### EXCERPTED TEXT
[Start of Attachment]

In its most recent statement on 14 June, the AEMO announced further electricity price caps in Queensland, New South Wales, Victoria and South Australia reached a cumulative high price threshold of $1,359,100 (accumulated over seven days). This triggered an administered price cap of $300/MWh in accordance with the National Electricity Rules.

The price cap will remain in place at least until the end of the trading day (4am June 15), after which it will only remain in place if the cumulative price threshold is still exceeded. The market will be notified when the cap is lifted,” the AEMO said. 

New South Wales and Queensland were issued a forecast Lack of Reserve 2 and 3 (LOR2, LOR3) market notice for during peak energy period 5pm to 8:30pm (AEST) on 13 and 14 June.

As a consequence, some generators revised their market availability in New South Wales and Queensland for today. This has contributed to forecast supply shortfalls, along with generation units being offline for planned maintenance and repairs,” the AEMO said.

To maintain power system security and reliability, AEMO has directed some generators to continue meeting consumers’ demand to improve reserve conditions. At this time, there is no impact to consumer supply.”

The AEMO’s announcements lead to Powerlink, Chief Executive, Paul Simshauser, to ask Queenslanders to try and manage their electricity consumption.

[End of Attachment]

### DATA EXCERPT

[Start of Attachment]

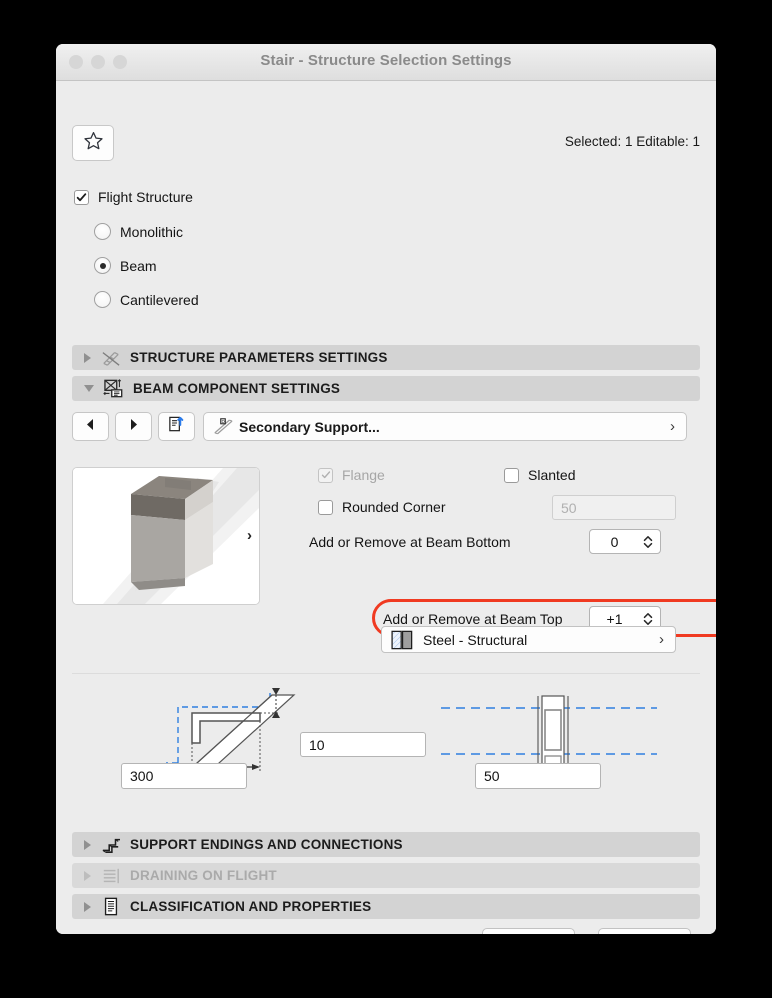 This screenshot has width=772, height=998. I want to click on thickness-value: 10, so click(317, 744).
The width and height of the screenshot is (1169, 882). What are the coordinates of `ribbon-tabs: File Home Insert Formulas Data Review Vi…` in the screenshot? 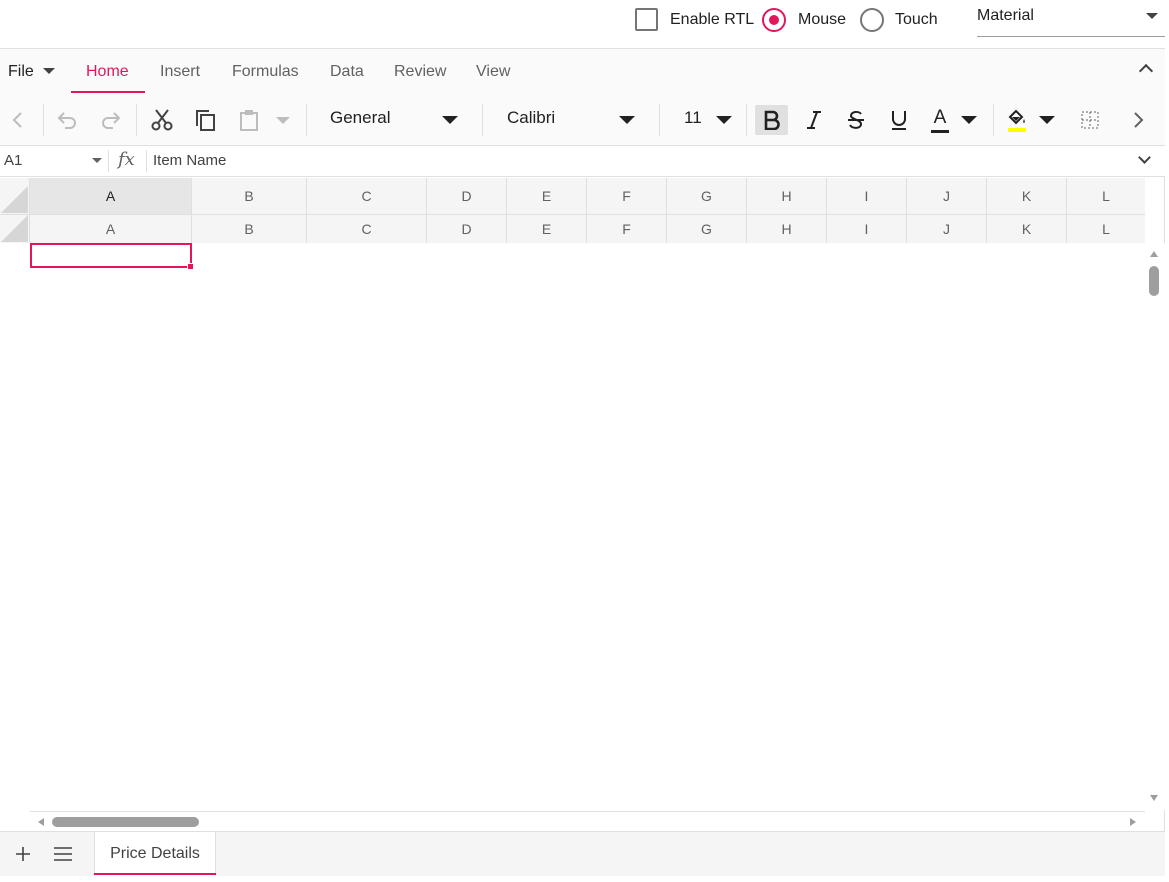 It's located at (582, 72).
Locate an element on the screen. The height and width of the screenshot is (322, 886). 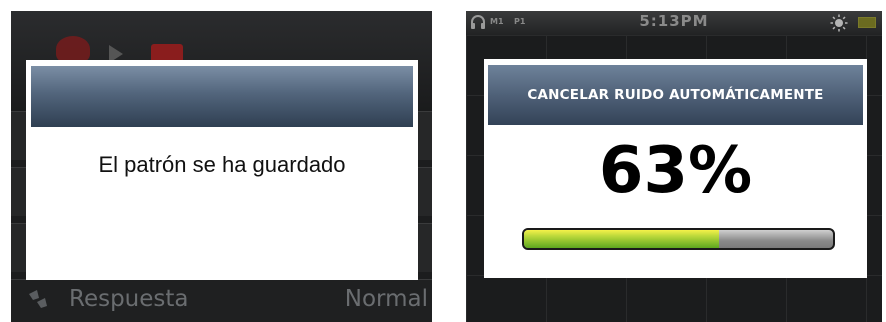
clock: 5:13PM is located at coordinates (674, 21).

[End of Attachment]

### TASKS TO PERFORM
[1] Name every Australian state that appears in the AEMO excerpt.
[2] Please repeat the part of the AEMO excerpt starting at "New South Wales and Queensland were" and ending at "and 14 June.", keeping every word the same.
The listing is separate material from the AEMO excerpt.

### ANSWERS GIVEN
[1] Queensland, New South Wales, Victoria, South Australia

[2]
New South Wales and Queensland were issued a forecast Lack of Reserve 2 and 3 (LOR2, LOR3) market notice for during peak energy period 5pm to 8:30pm (AEST) on 13 and 14 June.